----- 読む文章

2019-04-24 10:36:00 | 中共日本浸透工作・中共浸透工作・一帯一路・中国経済侵略

中国「プロパガンダ」の次なるターゲットは大豆農家?

「チャイナ・ウォッチ」をただの「広告」と思うことなかれ(後編)

2019年4月24日(水) WEDGEInfinity 桒原響子 (未来工学研究所研究員・京都大学レジリエンス実践ユニット特任助教)

 

http://wedge.ismedia.jp/articles/-/16010

 ある朝、いつもの新聞に「チャイナ・ウォッチ」と大きく書かれた折り込み新聞らしきものが

入っていたとしよう。「らしき」と表現するのは、それが本当は広告だからだ。その一面

トップには、中国の政治・経済・文化に関する一般的なの新聞記事らしき「広告」が

掲載されている。

一見すれば、一般的な新聞の構成と何ら変わらない。あなたはこれを、「中国の分析記事」

だと思って真面目に目を通してしまうかもしれない。


 現に、多くの米国人が、「チャイナ・ウォッチ」を新聞だと思っているかもしれないのだ。

しかし、これは中国の世論工作である。前編で紹介してきたが、「チャイナ・ウォッチ」は

主に米国を中心として世界的に展開されている。筆者が意見交換した限り、ワシントンの

有識者の間では、「チャイナ・ウォッチ」≒お馴染みの中国のプロパガンダと認識されるまでに

なっている。中国当局の手が、米国民の生活の中まで伸びていると、米国では警戒されてきたのだ。

----------
----- 提示された一覧

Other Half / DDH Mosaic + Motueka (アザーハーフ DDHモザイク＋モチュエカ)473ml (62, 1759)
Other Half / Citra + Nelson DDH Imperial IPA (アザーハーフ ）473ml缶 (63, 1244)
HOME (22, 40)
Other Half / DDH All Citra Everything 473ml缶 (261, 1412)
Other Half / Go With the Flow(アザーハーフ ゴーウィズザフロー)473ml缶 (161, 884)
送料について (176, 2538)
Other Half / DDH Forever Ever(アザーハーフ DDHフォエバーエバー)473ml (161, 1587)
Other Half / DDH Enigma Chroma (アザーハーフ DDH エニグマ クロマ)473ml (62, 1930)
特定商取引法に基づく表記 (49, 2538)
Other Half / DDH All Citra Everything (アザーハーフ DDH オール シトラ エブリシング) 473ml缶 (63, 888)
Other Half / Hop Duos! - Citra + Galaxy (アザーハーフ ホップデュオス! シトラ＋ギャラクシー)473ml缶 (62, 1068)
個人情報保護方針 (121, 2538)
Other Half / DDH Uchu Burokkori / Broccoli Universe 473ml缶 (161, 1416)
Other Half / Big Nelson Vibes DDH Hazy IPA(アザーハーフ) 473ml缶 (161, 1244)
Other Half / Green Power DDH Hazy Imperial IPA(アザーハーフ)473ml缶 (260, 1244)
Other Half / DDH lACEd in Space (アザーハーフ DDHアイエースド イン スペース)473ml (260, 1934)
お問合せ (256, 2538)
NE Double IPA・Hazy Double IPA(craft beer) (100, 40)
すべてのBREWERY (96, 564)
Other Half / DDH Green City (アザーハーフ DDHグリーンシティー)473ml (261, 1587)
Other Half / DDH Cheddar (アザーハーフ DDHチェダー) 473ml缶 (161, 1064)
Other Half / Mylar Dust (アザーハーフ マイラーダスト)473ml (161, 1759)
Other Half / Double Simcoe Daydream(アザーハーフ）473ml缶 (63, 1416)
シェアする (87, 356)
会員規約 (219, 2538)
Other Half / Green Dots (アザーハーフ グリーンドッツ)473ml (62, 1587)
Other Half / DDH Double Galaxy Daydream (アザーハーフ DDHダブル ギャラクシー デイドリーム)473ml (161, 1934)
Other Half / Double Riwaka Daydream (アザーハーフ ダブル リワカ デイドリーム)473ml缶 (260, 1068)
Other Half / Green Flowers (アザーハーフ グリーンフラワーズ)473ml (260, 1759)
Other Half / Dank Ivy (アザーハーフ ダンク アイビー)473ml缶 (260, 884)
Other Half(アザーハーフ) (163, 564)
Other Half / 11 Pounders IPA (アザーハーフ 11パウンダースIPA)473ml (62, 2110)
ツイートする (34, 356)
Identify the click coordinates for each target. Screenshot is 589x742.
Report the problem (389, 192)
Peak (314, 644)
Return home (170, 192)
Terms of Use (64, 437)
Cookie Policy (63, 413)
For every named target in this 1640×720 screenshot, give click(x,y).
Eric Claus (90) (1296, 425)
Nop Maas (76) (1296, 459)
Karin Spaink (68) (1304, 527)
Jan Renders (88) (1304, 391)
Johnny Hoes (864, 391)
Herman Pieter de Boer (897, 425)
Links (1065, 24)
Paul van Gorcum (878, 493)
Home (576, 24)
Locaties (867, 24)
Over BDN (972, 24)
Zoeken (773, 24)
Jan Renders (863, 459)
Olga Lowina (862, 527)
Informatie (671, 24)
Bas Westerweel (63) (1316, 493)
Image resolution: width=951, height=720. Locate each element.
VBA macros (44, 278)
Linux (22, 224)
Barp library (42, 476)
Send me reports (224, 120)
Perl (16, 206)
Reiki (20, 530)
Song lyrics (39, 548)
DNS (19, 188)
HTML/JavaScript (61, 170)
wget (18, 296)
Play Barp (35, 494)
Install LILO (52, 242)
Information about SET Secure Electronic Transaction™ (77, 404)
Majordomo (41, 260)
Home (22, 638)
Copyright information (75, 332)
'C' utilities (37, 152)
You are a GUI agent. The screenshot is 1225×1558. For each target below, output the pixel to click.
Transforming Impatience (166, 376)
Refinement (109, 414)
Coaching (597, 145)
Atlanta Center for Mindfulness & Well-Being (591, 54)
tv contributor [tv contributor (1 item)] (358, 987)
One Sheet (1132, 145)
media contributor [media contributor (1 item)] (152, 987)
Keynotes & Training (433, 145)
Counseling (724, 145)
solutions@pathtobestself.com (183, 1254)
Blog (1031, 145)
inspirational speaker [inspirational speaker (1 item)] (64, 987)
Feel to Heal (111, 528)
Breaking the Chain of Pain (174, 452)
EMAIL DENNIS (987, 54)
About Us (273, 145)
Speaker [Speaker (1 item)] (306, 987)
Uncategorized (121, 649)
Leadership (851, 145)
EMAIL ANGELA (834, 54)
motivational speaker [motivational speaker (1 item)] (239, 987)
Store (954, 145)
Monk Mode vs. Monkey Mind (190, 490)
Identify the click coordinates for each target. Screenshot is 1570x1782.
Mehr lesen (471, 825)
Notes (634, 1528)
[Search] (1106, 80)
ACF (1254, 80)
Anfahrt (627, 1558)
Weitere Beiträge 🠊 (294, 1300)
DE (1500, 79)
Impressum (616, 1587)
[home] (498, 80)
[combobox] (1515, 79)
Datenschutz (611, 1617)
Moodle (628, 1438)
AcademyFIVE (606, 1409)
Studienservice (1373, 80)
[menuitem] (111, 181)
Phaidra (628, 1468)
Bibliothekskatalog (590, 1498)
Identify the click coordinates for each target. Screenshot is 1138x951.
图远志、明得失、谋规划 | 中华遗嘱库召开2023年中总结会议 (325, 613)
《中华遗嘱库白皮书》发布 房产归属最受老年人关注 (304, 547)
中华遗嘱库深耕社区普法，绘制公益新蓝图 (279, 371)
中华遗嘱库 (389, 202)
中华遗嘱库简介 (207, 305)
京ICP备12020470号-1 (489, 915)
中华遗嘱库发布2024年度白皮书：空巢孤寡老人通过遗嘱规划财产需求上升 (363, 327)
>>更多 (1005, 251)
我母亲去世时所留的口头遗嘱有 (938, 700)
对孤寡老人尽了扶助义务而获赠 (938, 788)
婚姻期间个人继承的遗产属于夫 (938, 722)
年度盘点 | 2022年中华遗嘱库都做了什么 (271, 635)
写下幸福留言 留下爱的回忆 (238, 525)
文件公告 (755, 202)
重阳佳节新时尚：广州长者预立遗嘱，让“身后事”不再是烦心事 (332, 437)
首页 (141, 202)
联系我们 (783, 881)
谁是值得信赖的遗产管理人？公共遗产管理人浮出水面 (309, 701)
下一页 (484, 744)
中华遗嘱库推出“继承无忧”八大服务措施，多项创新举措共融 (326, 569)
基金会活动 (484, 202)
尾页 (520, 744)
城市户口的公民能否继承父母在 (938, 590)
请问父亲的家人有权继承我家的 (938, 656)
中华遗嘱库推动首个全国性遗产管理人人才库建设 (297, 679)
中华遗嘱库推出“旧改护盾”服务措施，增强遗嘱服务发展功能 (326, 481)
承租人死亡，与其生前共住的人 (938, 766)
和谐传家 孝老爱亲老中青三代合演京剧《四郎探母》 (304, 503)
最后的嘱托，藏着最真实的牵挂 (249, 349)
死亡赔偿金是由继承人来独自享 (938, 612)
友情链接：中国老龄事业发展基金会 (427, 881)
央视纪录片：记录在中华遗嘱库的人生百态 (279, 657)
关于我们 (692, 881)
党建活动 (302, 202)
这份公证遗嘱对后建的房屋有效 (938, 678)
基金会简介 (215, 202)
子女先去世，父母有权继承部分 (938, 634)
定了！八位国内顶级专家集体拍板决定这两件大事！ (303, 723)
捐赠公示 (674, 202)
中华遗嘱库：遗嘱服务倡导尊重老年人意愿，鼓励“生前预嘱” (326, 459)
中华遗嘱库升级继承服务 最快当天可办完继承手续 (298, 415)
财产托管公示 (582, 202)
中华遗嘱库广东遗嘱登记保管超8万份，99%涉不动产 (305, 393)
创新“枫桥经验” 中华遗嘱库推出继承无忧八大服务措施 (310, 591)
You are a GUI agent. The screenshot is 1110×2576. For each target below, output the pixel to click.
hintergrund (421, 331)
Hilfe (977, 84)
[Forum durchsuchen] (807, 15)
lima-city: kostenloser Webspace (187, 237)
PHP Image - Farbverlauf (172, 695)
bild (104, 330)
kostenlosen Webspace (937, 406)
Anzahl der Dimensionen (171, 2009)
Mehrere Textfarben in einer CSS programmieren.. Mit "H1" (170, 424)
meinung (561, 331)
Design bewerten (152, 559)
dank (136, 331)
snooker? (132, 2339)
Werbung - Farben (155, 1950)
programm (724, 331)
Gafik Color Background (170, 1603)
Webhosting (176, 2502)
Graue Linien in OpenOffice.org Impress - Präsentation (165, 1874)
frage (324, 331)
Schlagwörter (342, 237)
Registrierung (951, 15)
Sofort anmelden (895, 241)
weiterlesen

----------

-- 練習の課題 --
- 1) 「チャイナ・ウォッチ」についての文章によると、「チャイナ・ウォッチ」は主にどこを中心に展開されていますか。
- 2) 一覧の中から、「Other Half / DDH All Citra Everything 473ml缶」を含む行から「ツイートする (34, 356)」を含む行までを、両端の行も入れて、そのまま書き写してください。

-- 練習の結果 --
- 1) 主に米国を中心として世界的に展開されています。

- 2)
Other Half / DDH All Citra Everything 473ml缶 (261, 1412)
Other Half / Go With the Flow(アザーハーフ ゴーウィズザフロー)473ml缶 (161, 884)
送料について (176, 2538)
Other Half / DDH Forever Ever(アザーハーフ DDHフォエバーエバー)473ml (161, 1587)
Other Half / DDH Enigma Chroma (アザーハーフ DDH エニグマ クロマ)473ml (62, 1930)
特定商取引法に基づく表記 (49, 2538)
Other Half / DDH All Citra Everything (アザーハーフ DDH オール シトラ エブリシング) 473ml缶 (63, 888)
Other Half / Hop Duos! - Citra + Galaxy (アザーハーフ ホップデュオス! シトラ＋ギャラクシー)473ml缶 (62, 1068)
個人情報保護方針 (121, 2538)
Other Half / DDH Uchu Burokkori / Broccoli Universe 473ml缶 (161, 1416)
Other Half / Big Nelson Vibes DDH Hazy IPA(アザーハーフ) 473ml缶 (161, 1244)
Other Half / Green Power DDH Hazy Imperial IPA(アザーハーフ)473ml缶 (260, 1244)
Other Half / DDH lACEd in Space (アザーハーフ DDHアイエースド イン スペース)473ml (260, 1934)
お問合せ (256, 2538)
NE Double IPA・Hazy Double IPA(craft beer) (100, 40)
すべてのBREWERY (96, 564)
Other Half / DDH Green City (アザーハーフ DDHグリーンシティー)473ml (261, 1587)
Other Half / DDH Cheddar (アザーハーフ DDHチェダー) 473ml缶 (161, 1064)
Other Half / Mylar Dust (アザーハーフ マイラーダスト)473ml (161, 1759)
Other Half / Double Simcoe Daydream(アザーハーフ）473ml缶 (63, 1416)
シェアする (87, 356)
会員規約 (219, 2538)
Other Half / Green Dots (アザーハーフ グリーンドッツ)473ml (62, 1587)
Other Half / DDH Double Galaxy Daydream (アザーハーフ DDHダブル ギャラクシー デイドリーム)473ml (161, 1934)
Other Half / Double Riwaka Daydream (アザーハーフ ダブル リワカ デイドリーム)473ml缶 (260, 1068)
Other Half / Green Flowers (アザーハーフ グリーンフラワーズ)473ml (260, 1759)
Other Half / Dank Ivy (アザーハーフ ダンク アイビー)473ml缶 (260, 884)
Other Half(アザーハーフ) (163, 564)
Other Half / 11 Pounders IPA (アザーハーフ 11パウンダースIPA)473ml (62, 2110)
ツイートする (34, 356)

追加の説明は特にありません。